2021 darbesi, NLD'nin parlamentodaki 476 sandalyeden 396'sını kazandığı 8 Kasım 2020 genel seçimlerinin ardından gerçekleşti. Ordunun aleni destek verdiği partisi Birlik Dayanışma ve Kalkınma Partisi sadece 33 sandalye kazandı. Ordu, oylamanın hileli olduğunu iddia ederek sonuçlara itiraz etti. Darbe girişimi birkaç gün söylentiler halinde dolaşırken İngiltere, Fransa, Amerika Birleşik Devletleri ve Avustralya gibi Batılı ülkelerden endişe verici açıklamalar gelmeye başladı. Dışişleri Bakanlığımız ise darbeyle alakalı yaptığı açıklamada, "Myanmar Silahlı Kuvvetlerinin bugün yönetime el koymasını derin endişeyle karşılıyor ve şiddetle kınıyoruz. Türkiye her türlü darbeye ve askeri müdahaleye karşıdır. Gözaltına alındığı bildirilen tüm seçilmiş liderlerin, siyasi şahsiyetlerin ve sivillerin derhal serbest bırakılmalarını bekliyoruz." ifadesini kullandı.

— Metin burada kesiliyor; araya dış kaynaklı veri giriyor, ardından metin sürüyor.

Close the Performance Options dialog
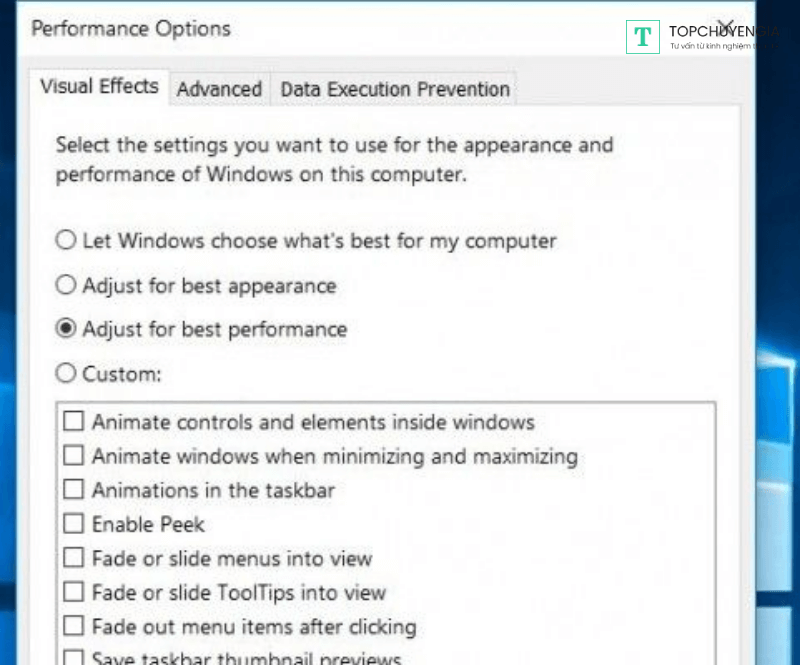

Bugüne dek Myanmar'ın darbeci yönetimleri haricinde gündeme geldiği ilk başlık, Müslümanlara karşı olumsuz uygulamalar olmuştur. Hatırlayalım; Arakan'da 2012'de Budistler ile Müslümanlar arasında çatışmalar çıkmış, olaylarda çoğu Müslüman binlerce kişi katledilmiş, yüzlerce ev ve iş yeri ateşe verilmişti. Sonrasında, Myanmar ordusu ile Budist çeteler, sınır karakollarına saldırı düzenlendiği gerekçesiyle yine Arakanlı Müslümanlara yönelik kitlesel şiddet eylemlerine başladı. Bu süreçte binlerce Müslüman katledildi. Birleşmiş Milletler'e göre Bangladeş'e sığınanların sayısı 745 bini buldu.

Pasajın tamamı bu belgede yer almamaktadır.